Listed records: Begin
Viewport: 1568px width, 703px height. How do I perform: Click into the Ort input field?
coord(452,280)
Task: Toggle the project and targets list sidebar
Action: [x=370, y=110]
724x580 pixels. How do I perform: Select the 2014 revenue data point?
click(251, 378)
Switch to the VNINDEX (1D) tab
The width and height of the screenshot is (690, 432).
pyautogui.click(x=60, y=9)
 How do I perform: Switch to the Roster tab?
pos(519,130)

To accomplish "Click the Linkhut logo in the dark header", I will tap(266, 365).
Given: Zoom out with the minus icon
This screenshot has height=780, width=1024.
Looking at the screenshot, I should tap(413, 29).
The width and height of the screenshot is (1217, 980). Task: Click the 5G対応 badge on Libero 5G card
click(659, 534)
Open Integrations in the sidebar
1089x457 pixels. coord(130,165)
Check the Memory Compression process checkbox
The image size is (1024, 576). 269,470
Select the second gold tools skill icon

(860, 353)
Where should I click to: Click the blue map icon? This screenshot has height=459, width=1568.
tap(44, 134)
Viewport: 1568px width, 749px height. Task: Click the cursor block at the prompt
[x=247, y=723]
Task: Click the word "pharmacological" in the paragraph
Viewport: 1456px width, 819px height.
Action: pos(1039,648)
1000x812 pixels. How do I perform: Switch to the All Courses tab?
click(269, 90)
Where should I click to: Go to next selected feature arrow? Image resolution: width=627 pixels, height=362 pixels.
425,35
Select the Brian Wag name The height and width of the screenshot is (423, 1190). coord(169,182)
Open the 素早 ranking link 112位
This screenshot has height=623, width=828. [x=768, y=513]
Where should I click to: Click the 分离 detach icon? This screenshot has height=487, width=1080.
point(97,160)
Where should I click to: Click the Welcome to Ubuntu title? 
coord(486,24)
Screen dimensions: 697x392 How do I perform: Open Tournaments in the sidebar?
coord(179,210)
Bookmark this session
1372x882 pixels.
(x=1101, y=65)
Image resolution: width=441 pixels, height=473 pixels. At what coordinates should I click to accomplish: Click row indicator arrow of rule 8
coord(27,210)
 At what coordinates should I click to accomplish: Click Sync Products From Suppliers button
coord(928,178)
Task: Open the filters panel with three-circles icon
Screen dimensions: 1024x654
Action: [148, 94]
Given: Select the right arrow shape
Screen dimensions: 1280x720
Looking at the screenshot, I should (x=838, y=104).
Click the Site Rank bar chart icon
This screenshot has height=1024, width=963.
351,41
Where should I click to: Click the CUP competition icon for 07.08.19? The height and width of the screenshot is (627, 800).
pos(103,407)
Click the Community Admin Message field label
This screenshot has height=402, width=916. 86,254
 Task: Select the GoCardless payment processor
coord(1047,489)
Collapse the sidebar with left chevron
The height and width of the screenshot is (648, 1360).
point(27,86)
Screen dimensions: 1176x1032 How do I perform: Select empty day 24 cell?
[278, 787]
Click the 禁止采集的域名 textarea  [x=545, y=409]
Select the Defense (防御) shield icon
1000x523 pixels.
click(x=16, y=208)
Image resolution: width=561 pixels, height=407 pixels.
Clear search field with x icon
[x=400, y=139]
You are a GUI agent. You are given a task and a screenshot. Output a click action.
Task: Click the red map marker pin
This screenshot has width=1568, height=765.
Listed records: End
Above are the records; copy all of them exactly.

Viewport: 1568px width, 703px height. How do I perform: Click into the Ort input field?
coord(452,280)
Task: Toggle the project and targets list sidebar
Action: [x=370, y=110]
724x580 pixels. How do I perform: Select the 2014 revenue data point?
click(251, 378)
Switch to the VNINDEX (1D) tab
The width and height of the screenshot is (690, 432).
pyautogui.click(x=60, y=9)
 How do I perform: Switch to the Roster tab?
pos(519,130)

To accomplish "Click the Linkhut logo in the dark header", I will tap(266, 365).
Given: Zoom out with the minus icon
This screenshot has height=780, width=1024.
Looking at the screenshot, I should tap(413, 29).
The width and height of the screenshot is (1217, 980). Task: Click the 5G対応 badge on Libero 5G card
click(659, 534)
Open Integrations in the sidebar
1089x457 pixels. coord(130,165)
Check the Memory Compression process checkbox
The image size is (1024, 576). 269,470
Select the second gold tools skill icon

(860, 353)
Where should I click to: Click the blue map icon? This screenshot has height=459, width=1568.
tap(44, 134)
Viewport: 1568px width, 749px height. Task: Click the cursor block at the prompt
[x=247, y=723]
Task: Click the word "pharmacological" in the paragraph
Viewport: 1456px width, 819px height.
Action: pos(1039,648)
1000x812 pixels. How do I perform: Switch to the All Courses tab?
click(269, 90)
Where should I click to: Go to next selected feature arrow? Image resolution: width=627 pixels, height=362 pixels.
425,35
Select the Brian Wag name The height and width of the screenshot is (423, 1190). coord(169,182)
Open the 素早 ranking link 112位
This screenshot has height=623, width=828. [x=768, y=513]
Where should I click to: Click the 分离 detach icon? This screenshot has height=487, width=1080.
point(97,160)
Where should I click to: Click the Welcome to Ubuntu title? 
coord(486,24)
Screen dimensions: 697x392 How do I perform: Open Tournaments in the sidebar?
coord(179,210)
Bookmark this session
1372x882 pixels.
(x=1101, y=65)
Image resolution: width=441 pixels, height=473 pixels. At what coordinates should I click to accomplish: Click row indicator arrow of rule 8
coord(27,210)
 At what coordinates should I click to accomplish: Click Sync Products From Suppliers button
coord(928,178)
Task: Open the filters panel with three-circles icon
Screen dimensions: 1024x654
Action: [148, 94]
Given: Select the right arrow shape
Screen dimensions: 1280x720
Looking at the screenshot, I should (x=838, y=104).
Click the Site Rank bar chart icon
This screenshot has height=1024, width=963.
351,41
Where should I click to: Click the CUP competition icon for 07.08.19? The height and width of the screenshot is (627, 800).
pos(103,407)
Click the Community Admin Message field label
This screenshot has height=402, width=916. 86,254
 Task: Select the GoCardless payment processor
coord(1047,489)
Collapse the sidebar with left chevron
The height and width of the screenshot is (648, 1360).
point(27,86)
Screen dimensions: 1176x1032 How do I perform: Select empty day 24 cell?
[278, 787]
Click the 禁止采集的域名 textarea  [x=545, y=409]
Select the Defense (防御) shield icon
1000x523 pixels.
click(x=16, y=208)
Image resolution: width=561 pixels, height=407 pixels.
Clear search field with x icon
[x=400, y=139]
You are a GUI agent. You are given a task and a screenshot. Output a click action.
Task: Click the red map marker pin
This screenshot has width=1568, height=765.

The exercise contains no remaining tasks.